When she knew the right thing to do.

•  •  •

Shiels heard the shouting before she could see the police station. There was no public entrance in the shadows where the off-duty police cruisers were parked. She had to go around front, and that was when she saw them, hundreds of Vista View students gathered together with signs:

FREE OUR PYKE!

ACCIDENT OF THE GAME!

IF YOU CAN'T TAKE A HIT, DON'T SUIT UP!

“We all know what happens in the clutches of the police!” a voice said, over a speaker system—a girl's voice. There she was, on the steps leading to the public entrance: Melanie Mull. Shiels stopped for a moment, had to adjust her eyes. The same girl as always: blond, small, pretty enough. Next year's student-body chair. Stepping in, publicly, at precisely the moment when Shiels vacated the podium . . .
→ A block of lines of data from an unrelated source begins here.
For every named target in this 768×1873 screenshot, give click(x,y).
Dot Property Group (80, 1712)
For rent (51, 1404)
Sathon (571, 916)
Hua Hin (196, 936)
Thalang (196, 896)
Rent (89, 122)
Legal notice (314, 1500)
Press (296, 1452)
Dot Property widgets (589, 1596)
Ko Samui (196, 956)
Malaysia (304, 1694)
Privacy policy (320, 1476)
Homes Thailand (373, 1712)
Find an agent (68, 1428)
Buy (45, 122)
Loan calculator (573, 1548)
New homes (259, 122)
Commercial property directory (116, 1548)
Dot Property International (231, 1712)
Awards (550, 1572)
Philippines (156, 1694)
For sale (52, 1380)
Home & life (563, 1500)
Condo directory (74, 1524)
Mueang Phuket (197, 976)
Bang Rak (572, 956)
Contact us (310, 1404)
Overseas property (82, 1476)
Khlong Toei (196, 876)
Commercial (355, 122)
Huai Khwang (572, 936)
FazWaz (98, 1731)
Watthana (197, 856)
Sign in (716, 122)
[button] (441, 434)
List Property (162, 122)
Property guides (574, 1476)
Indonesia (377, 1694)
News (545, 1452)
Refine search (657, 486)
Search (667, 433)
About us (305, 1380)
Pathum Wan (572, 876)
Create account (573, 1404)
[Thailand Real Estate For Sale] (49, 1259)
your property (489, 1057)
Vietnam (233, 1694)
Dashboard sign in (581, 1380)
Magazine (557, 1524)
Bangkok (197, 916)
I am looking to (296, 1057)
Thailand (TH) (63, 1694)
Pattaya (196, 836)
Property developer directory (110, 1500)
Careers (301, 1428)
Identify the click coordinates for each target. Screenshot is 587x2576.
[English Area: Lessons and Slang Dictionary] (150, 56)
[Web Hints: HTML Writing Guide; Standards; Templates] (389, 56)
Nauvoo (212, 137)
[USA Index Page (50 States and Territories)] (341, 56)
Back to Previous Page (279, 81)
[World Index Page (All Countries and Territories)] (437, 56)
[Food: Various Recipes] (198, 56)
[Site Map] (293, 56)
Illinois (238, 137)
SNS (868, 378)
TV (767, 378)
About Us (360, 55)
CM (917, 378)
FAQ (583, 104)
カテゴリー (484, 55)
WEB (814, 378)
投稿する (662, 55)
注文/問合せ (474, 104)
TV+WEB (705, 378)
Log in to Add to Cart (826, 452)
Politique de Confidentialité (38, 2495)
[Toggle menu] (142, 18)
“Pyke was just defending himself in a dangerous game. Don't punish the pterodactyl! Don't punish Pyke!”

Melanie's calls turned into a chant:

“Free our Pyke! Free our Pyke!

Don't you hold him overnight!”

The crowd screamed it. Melanie Mull seemed to be a natural. Shiels was looking at herself replaced and forgotten in the space of a few hours.

In the dark, in the bustle, Shiels could've been anyone, a freshman even. She could've been unassuming Melanie Mull from just yesterday.

She spied Sheldon standing near the back, not chanting, not holding any sign, just watching. But he was leaning into Rachel Wyngate and she was leaning into him, his arms around her. They looked natural and happy together. They looked like lovers.

Shiels imagined Sheldon's parents at Sunday morning pancakes saying, “Good morning!” to Rachel Wyngate as she came down the stairs and brushed her hair, still damp from the shower, away from her forehead.

It was like seeing a dream of her life going on without her.

She felt strangely removed, even happy. Was that possible?

Sheldon had his phone out. He was texting someone. Probably Shiels. Probably telling her to get herself down to the police station, that a rally was happening without her, that she might want to be part of it after all.